慢性特発性仮性腸閉塞とは、腸内壁内神経細胞が存在しているのに便の排出の遅れや便秘をもたらす病気のことです。原因は特定されておらず、手術的に根治することは現在不可能です。小腸の上部に腸瘻を作り、体外から食事として高カロリー輸液を注入することで腸閉塞を予防します。在宅中心で療養しますが、数年経過して口から食事をとることができるようになることもあります。


慢性特発性仮性腸閉塞の症状
慢性特発性仮性腸閉塞では、腸管壁内に神経細胞がありながらも腸のぜん動運動に欠陥があり胎便の排出が遅れたり便秘の症状が見られます。この病気では、同時に膀胱の拡大が見られることもあります。経過により症状は変化していくという特徴があり、腹痛や嘔吐、腹部の膨満感や圧痛が見られたり腸管ガスをX腺検査すると拡張像の変化も認められます。

慢性特発性仮性腸閉塞の原因
別名ヒルシュスプリング病とも呼ばれている慢性特発性仮性腸閉塞は、麻痺性イレウスが慢性化したもので、アレルギーや中毒、もしくは神経障害が原因で起こる病気とされています。

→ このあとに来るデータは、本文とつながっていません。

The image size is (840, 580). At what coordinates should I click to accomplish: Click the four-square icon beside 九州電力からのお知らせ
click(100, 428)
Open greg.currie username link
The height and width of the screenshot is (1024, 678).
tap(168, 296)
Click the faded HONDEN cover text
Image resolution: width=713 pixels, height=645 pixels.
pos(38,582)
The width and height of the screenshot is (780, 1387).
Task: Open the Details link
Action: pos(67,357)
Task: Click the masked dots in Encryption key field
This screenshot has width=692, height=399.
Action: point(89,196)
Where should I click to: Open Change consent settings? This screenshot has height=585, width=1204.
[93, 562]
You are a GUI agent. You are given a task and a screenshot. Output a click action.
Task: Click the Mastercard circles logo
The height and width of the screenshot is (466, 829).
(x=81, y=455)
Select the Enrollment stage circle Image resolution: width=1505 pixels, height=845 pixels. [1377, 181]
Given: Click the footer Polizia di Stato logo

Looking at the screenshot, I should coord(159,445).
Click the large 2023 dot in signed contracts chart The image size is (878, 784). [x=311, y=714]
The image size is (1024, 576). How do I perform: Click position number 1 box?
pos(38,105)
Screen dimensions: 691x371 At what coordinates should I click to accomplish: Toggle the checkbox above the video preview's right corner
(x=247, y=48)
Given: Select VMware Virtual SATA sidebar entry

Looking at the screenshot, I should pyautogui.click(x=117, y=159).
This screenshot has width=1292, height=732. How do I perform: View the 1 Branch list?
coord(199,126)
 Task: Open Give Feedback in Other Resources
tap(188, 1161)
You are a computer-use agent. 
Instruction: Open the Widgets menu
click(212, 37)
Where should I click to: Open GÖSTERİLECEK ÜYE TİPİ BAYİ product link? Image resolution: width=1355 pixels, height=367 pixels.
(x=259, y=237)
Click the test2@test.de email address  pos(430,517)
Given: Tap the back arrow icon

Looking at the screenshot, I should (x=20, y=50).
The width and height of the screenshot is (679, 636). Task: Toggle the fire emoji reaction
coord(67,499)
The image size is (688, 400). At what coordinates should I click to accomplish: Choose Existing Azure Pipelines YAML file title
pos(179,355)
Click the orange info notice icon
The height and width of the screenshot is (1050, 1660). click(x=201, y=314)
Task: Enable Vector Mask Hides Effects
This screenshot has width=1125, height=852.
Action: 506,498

慢性特発性仮性腸閉塞は、いくつかの原因遺伝子が発見されているようですが、変異部位は同じではなく完全には解明されていません。そのほとんどは先天的ですが、中には後天的な原因も存在します。

慢性特発性仮性腸閉塞の検査と診断
慢性特発性仮性腸閉塞の診断に用いられる検査方法として、最もよく行われるのは腹部単純X線撮影です。腸管の異常なガスの貯留、鏡面形成等を確認します。その他に腹部超音波、CT、MRI、造影剤を用いた小腸・大腸のX線撮影、注腸・イレウス管による造影、血管造影、内視鏡検査などがあり、診断上必要と思われる検査を体の負担の少ない順に行います。

慢性特発性仮性腸閉塞の治療方法
慢性特発性仮性腸閉塞の主な治療法は、保存的な手法となります。この疾患の治療では、鼻から胃内部へ管を挿入し、腹腔内の圧力を下げる治療が重要になるのです。又、細菌の腹腔内への流出で合併症が起こる可能性が高い事から、この症状の予防で複数の種類の抗生物質を投与する事も必要になります。そして、この疾患は血液量の減少に備え、輸液や蛋白質などを投与する事も不可欠な要素です。